昨年3月13日、高知空港で全日空のボンバルディアDHC8−Q400型機が胴体着陸した事故で、国土交通省航空・鉄道事故調査委員会は28日、機体製造メーカーのボンバルディア社(カナダ)が製造過程で行った修理で前輪格納扉を開閉させるアーム支点部分のボルトを付け忘れたことが事故原因とする報告をまとめ、同社の品質管理体制を強化するようカナダ運輸省に指導を求める安全勧告を同日付で出した。
調査報告によるとボンバル社は平成17年6月16日、同機の組立完了後にランディング・ギアの地上機能試験を実施。その際に前輪格納扉を開閉させるシステムを損傷させ修理を行った。同システムはグッドリッチ社(米国)が製造、通常の工程では仮組立して納入されたシステム一式を機体に取り付けるが、この時の修理ではシステム一式から部品の一部を取り外し、損傷した部品と交換する作業を行ったという。
事故はアーム支点部分のボルトがなかったためにブッシングと呼ばれるボルトの摩耗を防止する筒状の金属製部品が飛び出し開閉操作を妨げて起きたことが直接の原因で、事故調はボルトがなぜなかったのか、宇宙航空研究開発機構(JAXA)に検査を依頼するなどしてボルトが装着していればつく摩耗や傷の程度について詳しく調べ、製造直後からボルトが装置されていなかった可能性が高いことをつきとめた。機体引き渡し後に格納扉開閉システム周辺の整備は行われていないことから、ボンバル社が機体引き渡し直前に行った修理でボルトをつけ忘れたと結論付けた。
そのうえで「重要な修理にもかかわらず作業手順を示す書類が作成されていなかった」と指摘。
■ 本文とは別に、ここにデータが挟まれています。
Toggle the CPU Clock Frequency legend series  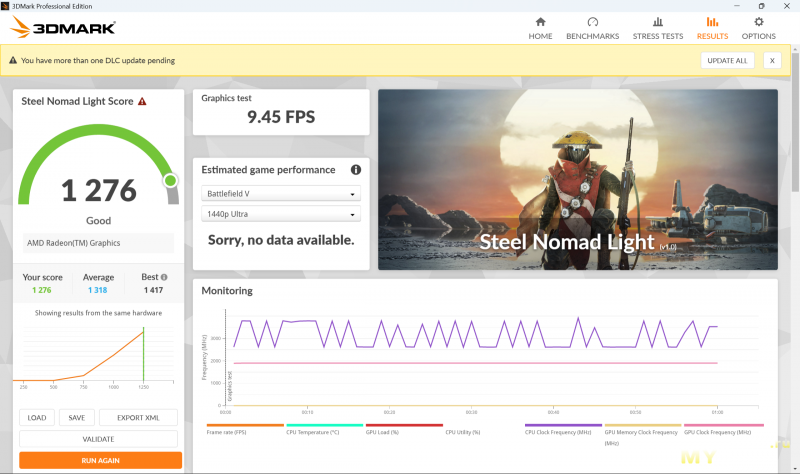coord(563,428)
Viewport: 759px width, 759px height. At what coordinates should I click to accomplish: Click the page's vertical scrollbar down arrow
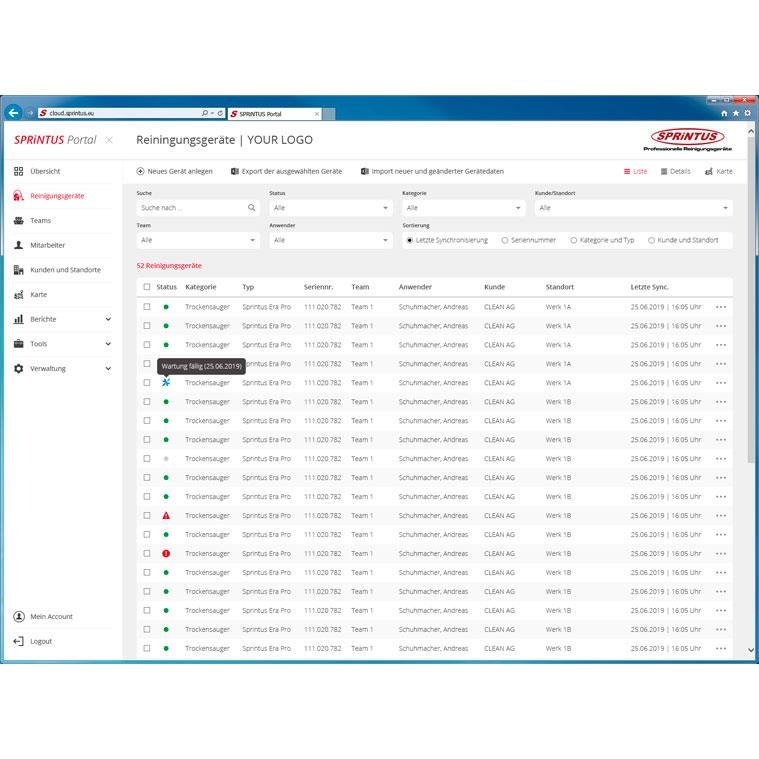tap(752, 650)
修理ではシステム一式を交換する予定だったが、現場の判断で部品だけを交換したことも明らかにし、修理・製造過程の品質管理体制を強化するようボンバル社への指導をカナダ運輸省に求める安全勧告を出した。
■最終報告書骨子
1、前輪格納扉の開閉装置に、早い時期からボルトがなかったと推定
1、製造直後の修理で、ボルトを付け忘れるミスがあったと考えられる
1、必要なボルトがなく、筒状の部品「ブッシング」が飛び出して周囲の部品とぶつかり格納扉が開かなかったことが原因
1、ボンバルディア社の品質管理を強化するようカナダ運輸省に安全勧告
■高知空港胴体着陸事故 平成19年3月13日、大阪発高知行きの全日空1603便(ボンバルディアDHC8−Q400型)が高知空港着陸時に前輪が出ず胴体着陸、乗員乗客60人にけがはなかった。国土交通省航空・鉄道事故調査委員会は同日、調査官2人を現地に派遣して調査を開始した。事故機は大阪空港で修理後、昨年9月に国土交通省の耐空証明を取得。全日空は今年から大阪〜高知での就航再開を予定していたが高知県が猛反発して撤回。現在も訓練機として使用されている。
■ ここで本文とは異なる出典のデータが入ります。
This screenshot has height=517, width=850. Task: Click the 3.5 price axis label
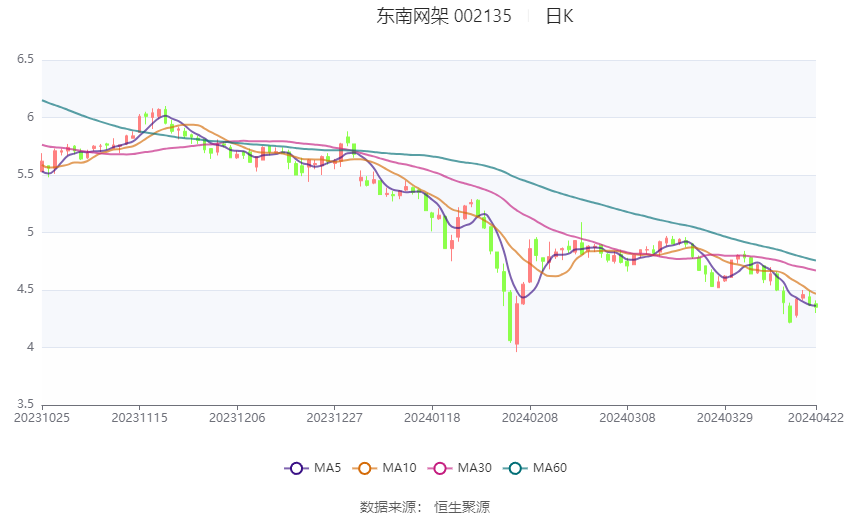(25, 405)
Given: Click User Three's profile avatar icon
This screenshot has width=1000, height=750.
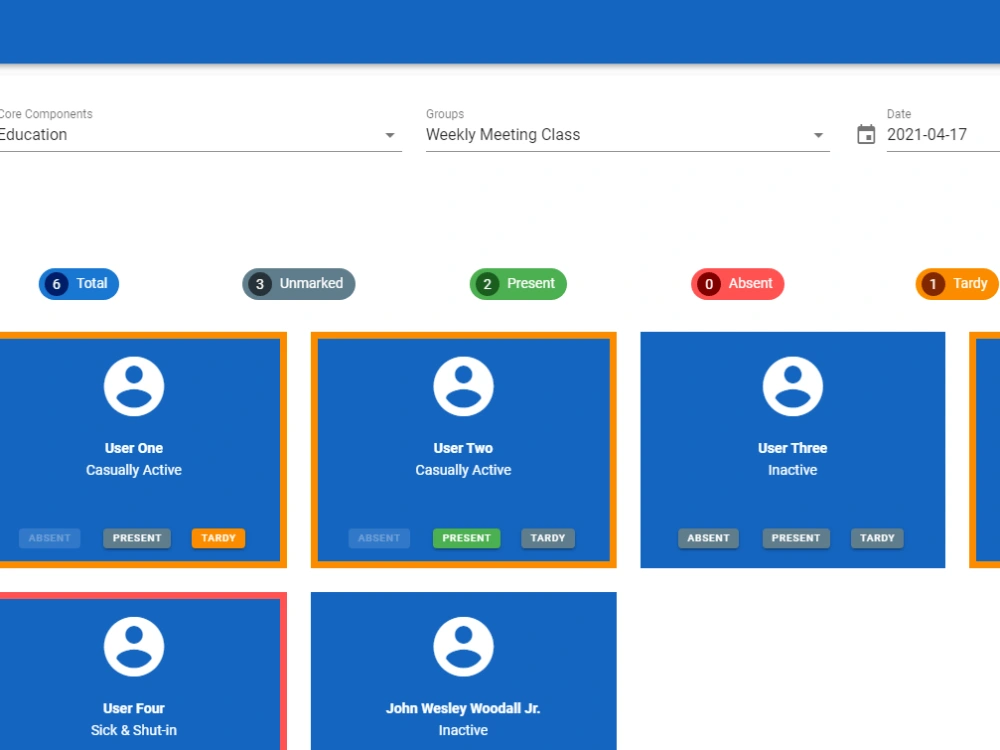Looking at the screenshot, I should coord(792,385).
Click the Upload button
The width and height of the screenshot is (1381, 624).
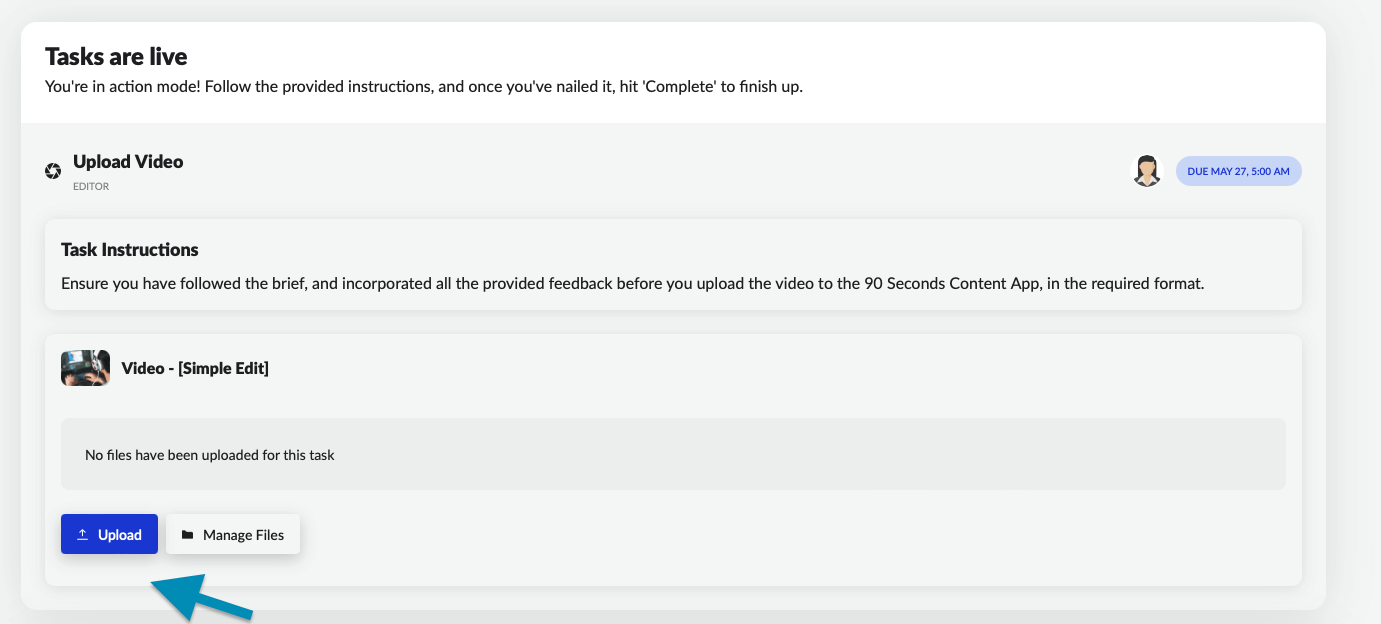109,535
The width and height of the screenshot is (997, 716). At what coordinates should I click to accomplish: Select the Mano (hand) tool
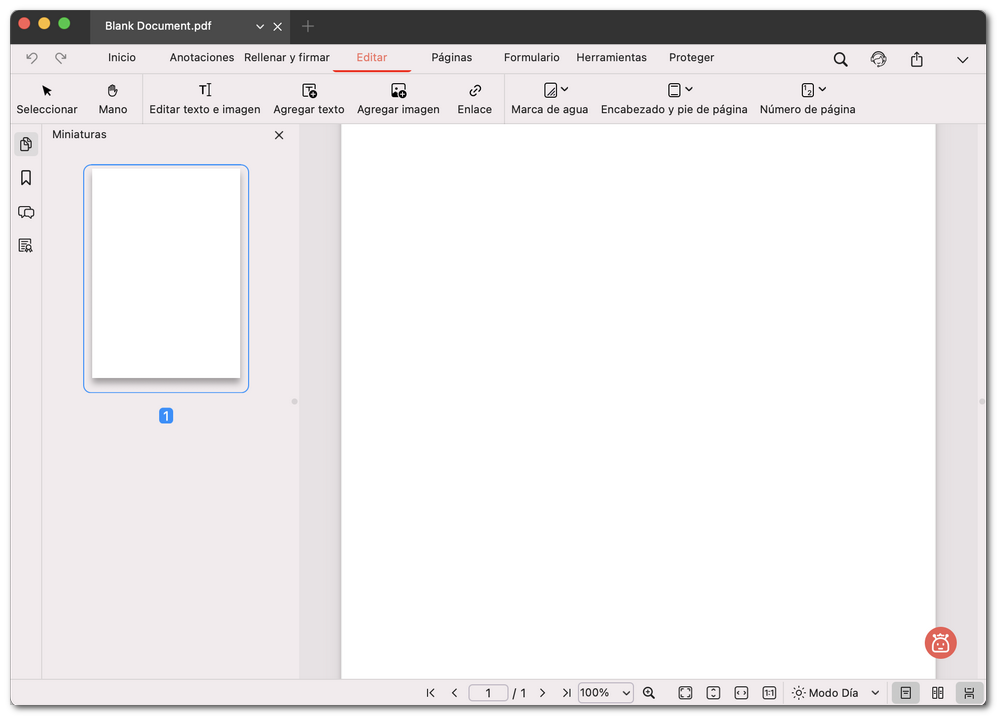pyautogui.click(x=112, y=97)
■ボンバルディアDHC8−Q400型機 ボンバルディア社製「DHC8」シリーズの最新型。ジェットエンジンでプロペラを回すターボプロップ機で全長33メートル、68〜78席。最高巡航速度はジェット機に匹敵する時速667キロ。客室内騒音低減装置(NVS)を搭載し大幅に振動、騒音を抑えている。国内では、全日空グループと日本航空系の日本エアコミュータが計24機保有し、国産旅客機YS−11型機の後継機として地方路線で運航されている。燃費効率が良くジャンボ機が地上滑走する燃料で大阪〜高知間を飛べる。
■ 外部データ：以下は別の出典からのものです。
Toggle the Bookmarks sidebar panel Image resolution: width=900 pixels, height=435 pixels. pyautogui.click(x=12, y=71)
■安全勧告 航空・鉄道事故調査委員会の勧告には委員会設置法に基づく国土交通大臣への勧告と国際民間航空条約第13付属書に基づく安全勧告がある。安全勧告は航空安全を強化するためにとるべき措置を他国の航空当局に勧告するもので、勧告を受けた国は勧告した国に対策を報告しなければならない。